Pollan is an outspoken journalist whose award-winning books have prompted millions of people to take another look at what they eat. Is it an edible food-like substance – or real food?

The Omnivore’s Dilemma: A Natural History of Four Meals follows a series of foods on a not-so-simple journey from field to table, with plenty of middleman profit in between. It’s a 400-page investigation into why, for example, the average components of an Iowa meal might travel more than 1,500 miles; why the breadbasket of the world can’t feed itself. Pollan’s conclusions led some critics to protest that he was anti-farmer.

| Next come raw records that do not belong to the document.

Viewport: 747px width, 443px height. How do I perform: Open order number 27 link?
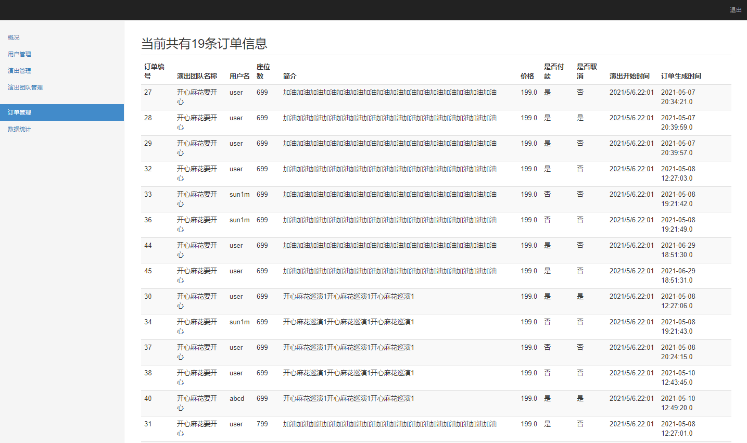click(x=148, y=92)
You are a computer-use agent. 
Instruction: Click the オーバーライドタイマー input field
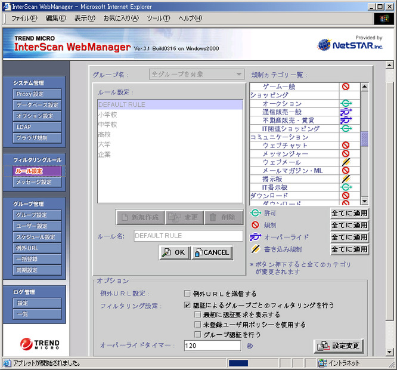pyautogui.click(x=212, y=346)
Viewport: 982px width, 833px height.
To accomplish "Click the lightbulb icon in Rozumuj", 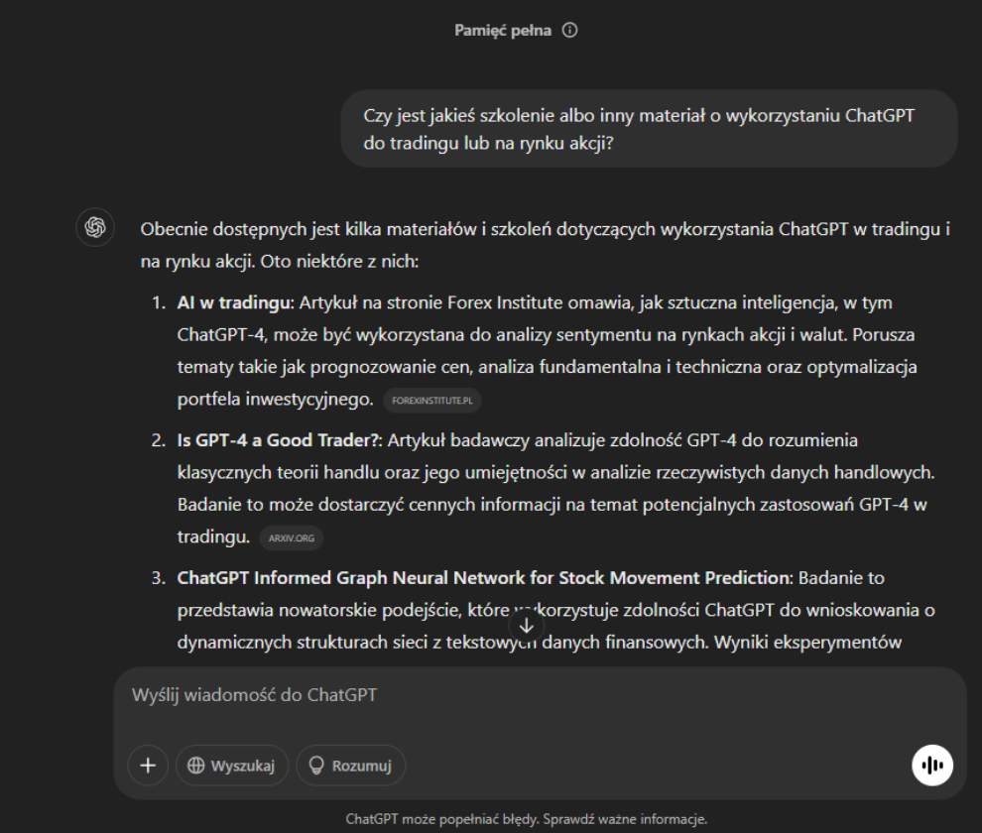I will [317, 765].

But Pollan countered that healthier diets would lead to healthier agriculture – and vice versa. He demonstrated by unpacking two grocery bags in front of the Luther audience, which included students, a few farmers, local-foods advocates, and environmentalists. He joked about the products that TV ads sometimes persuade us to buy at supermarkets: Lunchables, Gogurt, energy drinks, flavored coffee creamer, chocolate Cheerios, Cocoa Krispies, Weight-Watchers Twinkies, breakfast bars with artificial milk, and white bread.

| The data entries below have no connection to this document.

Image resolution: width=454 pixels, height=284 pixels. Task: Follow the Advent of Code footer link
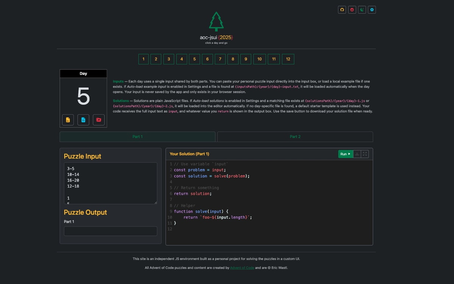[x=242, y=267]
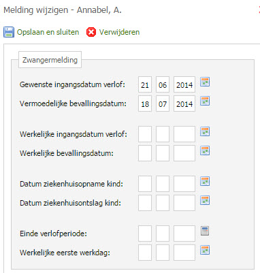260x273 pixels.
Task: Click the red X delete icon
Action: coord(91,32)
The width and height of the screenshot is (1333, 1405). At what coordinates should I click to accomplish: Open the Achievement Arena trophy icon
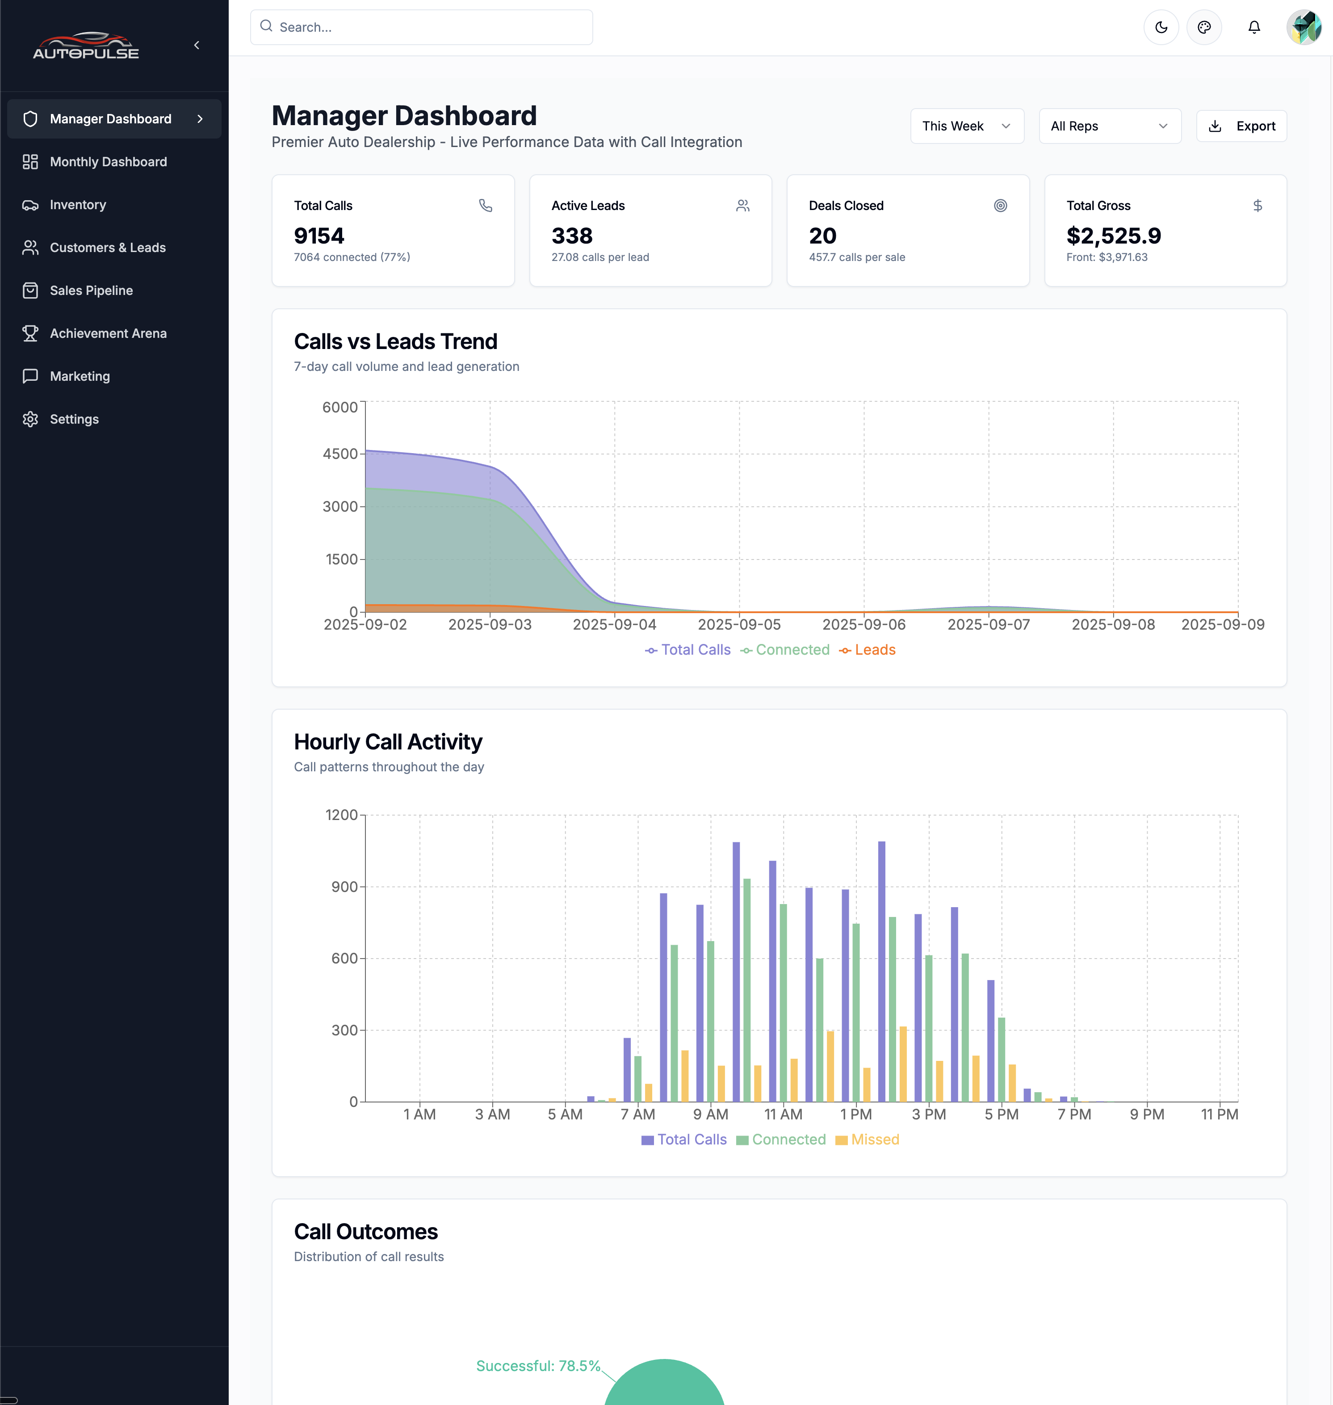click(31, 333)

Sadly, many of these products may have started out as Iowa corn or soybeans, which were shipped to processors and essentially turned into junk foods, Pollan said. Marketing ploys make food processors rich, he said, while cheating farmers of profits and consumers of healthy diets.

Our monopolistic, energy-intensive, industrial food system began to dominate our eating habits about 1980, a few years after Secretary of Agriculture Earl Butz boasted that America could feed the world by farming “fencerow to fencerow,” Pollan said. Farmers rose to the challenge – although the environment sometimes suffered in the face in the intensive, chemical-dependent farming methods. People suffered as well. Farm programs subsidized calories from corn and meat from corn-fed cattle and hogs.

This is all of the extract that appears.